L'Ide (investimenti diretti esteri) è uno dei principali segnali di salute di un Paese, cioè la capacità di attrarre investimenti esteri e negli ultimi anni i nostri Ide in entrata sono stati appena il 23% di quelli inglesi. 

**Dagli alsaziani Falck agli svizzeri Jucker, dagli ungheresi Illy al persiano ismaelita Aga Kahn.** Bastano alcune famiglie di origine non italiana, quasi prese a caso fra i tanti esempi che si potrebbero fare, per dare l’idea della situazione. Cioè solo per citare** i più bei nomi stranieri che hanno dato un significativo contributo imprenditoriale, di conoscenza, industriale e finanziario al *****made in Italy*****.** E per spiegare quello che gli economisti chiamano **Ide (Investimenti diretti esteri)** o anche, in inglese,** Fdi (Foreign direct investment)**: indicatori chiave per monitorare il processo di una delle principali forme di internazionalizzazione delle imprese. I nomi citati rappresentano realtà completamente integrate nel nostro Paese attraverso le varie generazioni e sono diventati parte dell’immaginario collettivo italiano. C’è un però. **Ogni volta che, dal turismo a qualche altro settore, arrivano investimenti stranieri c’è chi solleva alti lai.** Lasciamo da parte, è ovvio, gli assetti proprietari delle società operanti in settori strategici per i quali Draghi, nel marzo 2012, ha introdotto il *golden power* (ex *golden share*). 

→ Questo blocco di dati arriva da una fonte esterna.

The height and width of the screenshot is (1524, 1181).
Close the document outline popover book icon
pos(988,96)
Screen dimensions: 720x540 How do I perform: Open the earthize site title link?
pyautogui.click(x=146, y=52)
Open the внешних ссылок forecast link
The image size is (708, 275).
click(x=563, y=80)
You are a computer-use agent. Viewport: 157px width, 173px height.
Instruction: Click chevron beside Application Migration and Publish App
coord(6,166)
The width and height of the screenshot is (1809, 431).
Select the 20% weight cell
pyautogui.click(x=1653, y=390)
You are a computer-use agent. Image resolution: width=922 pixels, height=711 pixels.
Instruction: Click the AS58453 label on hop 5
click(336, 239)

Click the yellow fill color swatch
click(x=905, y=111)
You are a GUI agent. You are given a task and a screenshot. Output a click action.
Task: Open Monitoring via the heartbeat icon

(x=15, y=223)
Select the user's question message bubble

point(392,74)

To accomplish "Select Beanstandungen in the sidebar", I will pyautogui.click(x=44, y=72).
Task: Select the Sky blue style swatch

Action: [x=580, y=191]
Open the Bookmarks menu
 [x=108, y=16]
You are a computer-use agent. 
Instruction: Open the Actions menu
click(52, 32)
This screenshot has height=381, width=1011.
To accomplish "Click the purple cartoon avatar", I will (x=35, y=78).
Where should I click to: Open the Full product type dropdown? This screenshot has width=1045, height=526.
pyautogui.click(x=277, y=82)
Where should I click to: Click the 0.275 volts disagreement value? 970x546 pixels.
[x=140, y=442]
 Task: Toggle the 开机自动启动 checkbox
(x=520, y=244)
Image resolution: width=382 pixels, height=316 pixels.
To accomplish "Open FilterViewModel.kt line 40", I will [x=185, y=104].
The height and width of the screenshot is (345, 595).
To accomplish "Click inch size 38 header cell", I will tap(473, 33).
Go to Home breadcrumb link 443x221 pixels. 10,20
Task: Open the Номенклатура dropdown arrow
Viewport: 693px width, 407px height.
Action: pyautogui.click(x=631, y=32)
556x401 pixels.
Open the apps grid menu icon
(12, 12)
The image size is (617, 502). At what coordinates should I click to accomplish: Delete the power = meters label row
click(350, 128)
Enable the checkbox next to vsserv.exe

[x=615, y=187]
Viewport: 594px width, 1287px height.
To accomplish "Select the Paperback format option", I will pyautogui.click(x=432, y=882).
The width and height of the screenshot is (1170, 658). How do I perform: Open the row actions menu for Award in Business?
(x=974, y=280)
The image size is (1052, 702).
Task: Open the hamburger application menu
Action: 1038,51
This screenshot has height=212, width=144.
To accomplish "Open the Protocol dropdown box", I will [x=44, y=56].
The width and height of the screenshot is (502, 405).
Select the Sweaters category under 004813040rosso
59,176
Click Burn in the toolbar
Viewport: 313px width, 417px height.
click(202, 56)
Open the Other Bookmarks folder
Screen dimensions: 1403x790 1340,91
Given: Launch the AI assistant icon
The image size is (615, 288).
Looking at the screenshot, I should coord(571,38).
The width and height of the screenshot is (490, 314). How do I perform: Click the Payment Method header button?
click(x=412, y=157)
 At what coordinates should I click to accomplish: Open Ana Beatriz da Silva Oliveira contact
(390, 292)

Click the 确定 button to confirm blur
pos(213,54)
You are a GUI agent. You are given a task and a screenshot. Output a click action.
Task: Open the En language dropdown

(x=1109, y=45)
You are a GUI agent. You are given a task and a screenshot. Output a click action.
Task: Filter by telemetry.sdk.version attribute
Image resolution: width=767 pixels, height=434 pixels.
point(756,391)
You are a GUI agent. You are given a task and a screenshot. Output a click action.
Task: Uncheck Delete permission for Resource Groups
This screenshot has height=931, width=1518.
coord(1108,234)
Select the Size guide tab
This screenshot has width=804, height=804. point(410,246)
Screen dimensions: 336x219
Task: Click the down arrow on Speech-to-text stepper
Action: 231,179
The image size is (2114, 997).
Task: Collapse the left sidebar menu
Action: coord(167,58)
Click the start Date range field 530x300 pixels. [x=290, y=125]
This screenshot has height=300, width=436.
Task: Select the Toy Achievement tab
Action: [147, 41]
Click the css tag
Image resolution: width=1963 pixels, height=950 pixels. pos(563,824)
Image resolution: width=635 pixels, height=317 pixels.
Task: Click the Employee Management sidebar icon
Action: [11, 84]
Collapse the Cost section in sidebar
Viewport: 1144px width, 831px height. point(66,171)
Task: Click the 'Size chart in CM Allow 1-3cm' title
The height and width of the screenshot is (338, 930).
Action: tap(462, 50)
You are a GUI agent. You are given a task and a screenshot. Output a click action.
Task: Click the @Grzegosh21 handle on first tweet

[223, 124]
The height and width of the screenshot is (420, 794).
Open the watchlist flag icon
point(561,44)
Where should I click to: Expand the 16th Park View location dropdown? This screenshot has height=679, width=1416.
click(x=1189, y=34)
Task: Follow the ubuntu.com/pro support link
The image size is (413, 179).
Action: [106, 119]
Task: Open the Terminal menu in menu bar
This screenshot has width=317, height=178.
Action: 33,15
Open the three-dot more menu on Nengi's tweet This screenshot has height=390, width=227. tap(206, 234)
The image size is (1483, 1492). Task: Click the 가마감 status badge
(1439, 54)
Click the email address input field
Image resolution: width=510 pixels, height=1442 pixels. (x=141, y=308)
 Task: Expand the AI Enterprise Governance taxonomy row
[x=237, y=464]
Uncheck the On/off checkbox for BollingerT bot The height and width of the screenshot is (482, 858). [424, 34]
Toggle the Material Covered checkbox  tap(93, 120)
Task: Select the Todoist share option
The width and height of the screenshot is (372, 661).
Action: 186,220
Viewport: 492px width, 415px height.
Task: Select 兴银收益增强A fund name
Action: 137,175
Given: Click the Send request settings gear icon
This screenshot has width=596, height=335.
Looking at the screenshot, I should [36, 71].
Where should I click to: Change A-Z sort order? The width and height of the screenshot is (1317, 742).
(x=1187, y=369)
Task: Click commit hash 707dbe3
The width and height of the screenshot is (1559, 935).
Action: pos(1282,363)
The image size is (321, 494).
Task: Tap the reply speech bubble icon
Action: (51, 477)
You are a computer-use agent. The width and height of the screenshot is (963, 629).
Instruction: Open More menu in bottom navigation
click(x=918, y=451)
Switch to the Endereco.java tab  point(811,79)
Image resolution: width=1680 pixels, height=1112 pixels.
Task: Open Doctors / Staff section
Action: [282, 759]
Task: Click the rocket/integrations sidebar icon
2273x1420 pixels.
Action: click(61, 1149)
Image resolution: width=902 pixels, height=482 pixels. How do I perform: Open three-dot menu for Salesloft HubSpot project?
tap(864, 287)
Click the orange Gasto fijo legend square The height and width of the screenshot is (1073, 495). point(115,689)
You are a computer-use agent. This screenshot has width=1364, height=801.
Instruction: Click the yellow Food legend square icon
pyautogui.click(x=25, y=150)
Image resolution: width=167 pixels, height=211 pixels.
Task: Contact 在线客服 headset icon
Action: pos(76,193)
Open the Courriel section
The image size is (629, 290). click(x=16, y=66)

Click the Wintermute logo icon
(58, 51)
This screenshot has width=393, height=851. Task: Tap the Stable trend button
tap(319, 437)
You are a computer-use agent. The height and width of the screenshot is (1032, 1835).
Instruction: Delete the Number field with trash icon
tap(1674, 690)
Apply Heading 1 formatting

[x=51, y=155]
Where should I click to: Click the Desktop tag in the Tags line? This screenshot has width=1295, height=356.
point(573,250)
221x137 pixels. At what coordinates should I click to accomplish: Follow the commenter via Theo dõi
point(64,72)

Pensiamo alla Sardegna. Senza l’Aga Khan non esisterebbe di certo la Costa Smeralda come la conosciamo oggi, in grado di attrarre il turismo mondiale di lusso. **L’Italia, si sa, è una piazza preziosa per il *****business***** internazionale del settore: il primo Paese d’afflusso di turisti provenienti da fuori Ue e il terzo più visitato al mondo (per l’Enit).** Sul versante arrivi c’è da ricordare l’eterno fallimento Alitalia (assolutamente da non ripetere con la neonata Ita che deve invece cercare corrette alleanze estere). Da sottolineare, invece, che **la capacità di attrarre investimenti esteri è uno dei principali segnali di salute di un Paese perché porta lavoro, sviluppo (diretto, indotto, servizi, consumi *****et cetera*****) ed entrate fiscali (Iva, Irap, Irpef)**. Certo, gli utili netti finali della controllante tornano all’estero, come remunerazione del capitale investito e del rischio, come accade in tutti i mercati che sanno far funzionare bene l’allocazione delle risorse.

A livello Ocse c’è un indicatore nel quale noi non brilliamo: **negli ultimi anni i nostri Ide in entrata sono stati appena il 23% di quelli inglesi**, secondo The European House - Ambrosetti. C’è quindi ancora molto da lavorare per migliorare il livello di attrattività dell’Italia.